* _TEXT EXTRACT_:
%%
Airlines, Lawmakers Unite In Opposition To Fingerprinting Plan

Carriers Say They Can't Afford To Pay For Gov't-Mandated Program

Airlines have called upon their friends in Congress to block a White House plan calling for carriers to fingerprint foreign visitors before they travel back home.

That plan, backed by the Bush administration, calls for all international carriers to tackle the financial and logistical burden of computerized fingerprinting for 33 million visitors each year... something the airlines say will cost $12 billion annually through 2018.

USA Today reports airlines aren't opposed to the plan, per se... they just don't want to pay for it, especially as they grapple with high fuel prices. "US airlines obviously cannot bear the staggering additional costs," the Air Transport Association, lobbying group for the major domestic carriers, wrote last week.

A House vote later this month is expected to bar the Department of Homeland Security from requiring carriers to start fingerprinting, until DHS tests a system for doing so with the airlines. That measure was approved last week by the House Appropriations Committee, as part of the larger DHS funding bill for FY2009.

Foreign visitors are already fingerprinted by DHS when they arrive in the US, though that current paper-based system is known to be error-prone, and difficult to manage.

House Homeland Security Committee Chairman Bennie Thompson (D-MS) says it's the responsibility of government, not private carriers, to handle fingerprinting of international visitors. He also wonders whether such a law is legal in the first place -- saying measures to insure US border security "have always been federal responsibilities."

"A lot of us are concerned that they are now trying to pass off responsibility," Thompson said.

US carriers certainly aren't alone in opposing the DHS plan. The governments of Germany and the United Kingdom are also against the measure, as are organizations tasked with promoting US tourism, like the US Chamber of Commerce.

"This global opposition will hopefully provide a wake-up call to the department," said Steve Lott of the International Air Transport Association.

Stewart Baker, policy chief at DHS, says he's "open to being persuaded there is some other more effective and efficient way" to take the fingerprints.
%%
* _SET PROBLEM 1_:
Repeat the passage of the fingerprinting article word for word, starting at the words "US carriers certainly" and ending after "Chamber of Commerce.".

* _RECORDED DATA_:
%%
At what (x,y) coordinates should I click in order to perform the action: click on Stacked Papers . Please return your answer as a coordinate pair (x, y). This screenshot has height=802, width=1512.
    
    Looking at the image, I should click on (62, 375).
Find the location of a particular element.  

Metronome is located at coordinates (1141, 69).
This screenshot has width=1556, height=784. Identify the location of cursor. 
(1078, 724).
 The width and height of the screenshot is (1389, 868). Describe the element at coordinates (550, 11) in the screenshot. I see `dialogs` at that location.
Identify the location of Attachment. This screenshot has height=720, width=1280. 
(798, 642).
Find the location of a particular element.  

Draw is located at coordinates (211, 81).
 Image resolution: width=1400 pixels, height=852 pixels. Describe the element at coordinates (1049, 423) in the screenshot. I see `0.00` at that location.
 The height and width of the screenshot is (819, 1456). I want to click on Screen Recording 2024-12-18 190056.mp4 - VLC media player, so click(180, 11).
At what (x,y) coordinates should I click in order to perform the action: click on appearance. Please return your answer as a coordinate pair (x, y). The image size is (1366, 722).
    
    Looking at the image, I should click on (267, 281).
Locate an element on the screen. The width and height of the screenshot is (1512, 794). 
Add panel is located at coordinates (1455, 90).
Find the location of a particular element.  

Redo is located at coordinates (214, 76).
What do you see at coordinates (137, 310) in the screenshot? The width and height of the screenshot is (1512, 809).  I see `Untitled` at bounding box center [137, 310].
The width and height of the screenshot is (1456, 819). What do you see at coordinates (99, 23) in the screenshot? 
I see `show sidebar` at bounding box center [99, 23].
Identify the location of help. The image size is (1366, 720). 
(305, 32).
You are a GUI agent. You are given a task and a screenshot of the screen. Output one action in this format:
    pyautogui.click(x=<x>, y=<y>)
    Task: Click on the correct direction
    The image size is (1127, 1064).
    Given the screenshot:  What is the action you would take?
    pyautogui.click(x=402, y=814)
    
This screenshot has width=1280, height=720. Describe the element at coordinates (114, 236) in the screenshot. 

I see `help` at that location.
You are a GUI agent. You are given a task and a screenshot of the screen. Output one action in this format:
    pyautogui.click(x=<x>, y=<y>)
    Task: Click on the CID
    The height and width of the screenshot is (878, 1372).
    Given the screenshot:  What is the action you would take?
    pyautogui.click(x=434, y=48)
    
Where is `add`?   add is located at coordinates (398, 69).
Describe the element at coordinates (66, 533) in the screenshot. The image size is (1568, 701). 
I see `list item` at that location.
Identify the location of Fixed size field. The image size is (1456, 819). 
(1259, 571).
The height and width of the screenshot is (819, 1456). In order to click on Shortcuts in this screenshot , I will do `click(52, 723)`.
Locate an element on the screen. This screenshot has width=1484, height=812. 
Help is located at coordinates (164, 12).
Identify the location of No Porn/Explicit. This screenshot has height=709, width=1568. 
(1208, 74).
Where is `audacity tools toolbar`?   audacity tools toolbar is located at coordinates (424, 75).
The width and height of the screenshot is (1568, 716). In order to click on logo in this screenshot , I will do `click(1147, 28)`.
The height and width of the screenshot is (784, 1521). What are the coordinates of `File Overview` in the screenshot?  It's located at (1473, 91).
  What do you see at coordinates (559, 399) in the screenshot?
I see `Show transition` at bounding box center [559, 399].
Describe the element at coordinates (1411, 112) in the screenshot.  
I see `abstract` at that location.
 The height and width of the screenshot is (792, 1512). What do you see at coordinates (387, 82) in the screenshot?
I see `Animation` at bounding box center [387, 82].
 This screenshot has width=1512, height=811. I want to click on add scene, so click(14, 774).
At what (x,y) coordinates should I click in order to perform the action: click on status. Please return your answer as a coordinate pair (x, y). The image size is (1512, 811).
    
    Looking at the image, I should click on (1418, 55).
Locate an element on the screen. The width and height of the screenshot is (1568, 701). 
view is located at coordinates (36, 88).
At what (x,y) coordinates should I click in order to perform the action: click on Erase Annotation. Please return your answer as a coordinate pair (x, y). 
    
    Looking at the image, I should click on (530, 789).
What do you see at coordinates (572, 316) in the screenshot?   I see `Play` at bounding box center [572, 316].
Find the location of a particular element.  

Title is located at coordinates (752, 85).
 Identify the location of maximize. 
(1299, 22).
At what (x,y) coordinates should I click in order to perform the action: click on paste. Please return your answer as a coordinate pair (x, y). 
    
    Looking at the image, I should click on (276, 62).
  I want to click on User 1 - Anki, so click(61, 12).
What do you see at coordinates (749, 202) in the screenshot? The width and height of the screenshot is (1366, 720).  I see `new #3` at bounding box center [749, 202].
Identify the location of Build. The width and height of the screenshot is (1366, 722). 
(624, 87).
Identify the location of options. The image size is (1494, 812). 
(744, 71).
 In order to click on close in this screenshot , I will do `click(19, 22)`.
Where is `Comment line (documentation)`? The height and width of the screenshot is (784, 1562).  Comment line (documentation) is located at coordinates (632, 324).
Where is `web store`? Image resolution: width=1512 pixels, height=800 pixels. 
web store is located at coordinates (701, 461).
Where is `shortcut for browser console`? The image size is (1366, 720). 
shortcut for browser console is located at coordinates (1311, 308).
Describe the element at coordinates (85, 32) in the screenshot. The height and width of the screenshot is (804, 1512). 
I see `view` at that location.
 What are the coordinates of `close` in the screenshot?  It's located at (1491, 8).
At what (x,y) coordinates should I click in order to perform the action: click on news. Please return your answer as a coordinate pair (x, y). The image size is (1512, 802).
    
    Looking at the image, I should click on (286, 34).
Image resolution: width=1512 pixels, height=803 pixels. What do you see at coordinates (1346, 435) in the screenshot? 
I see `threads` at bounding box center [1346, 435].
%%
* _SET PROBLEM 2_:
Turn the records into a JSON list of strings, with one string per line and no blank lines. Start at the first line of the records and end with the line that contains "The width and height of the screenshot is (1389, 868).", including both of those lines.

* _COMPLETE OUTPUT 1_:
US carriers certainly aren't alone in opposing the DHS plan. The governments of Germany and the United Kingdom are also against the measure, as are organizations tasked with promoting US tourism, like the US Chamber of Commerce.

* _COMPLETE OUTPUT 2_:
[
  "At what (x,y) coordinates should I click in order to perform the action: click on Stacked Papers . Please return your answer as a coordinate pair (x, y). This screenshot has height=802, width=1512.",
  "    Looking at the image, I should click on (62, 375).",
  "Find the location of a particular element.  ",
  "Metronome is located at coordinates (1141, 69).",
  "This screenshot has width=1556, height=784. Identify the location of cursor. ",
  "(1078, 724).",
  " The width and height of the screenshot is (1389, 868). Describe the element at coordinates (550, 11) in the screenshot. I see `dialogs` at that location."
]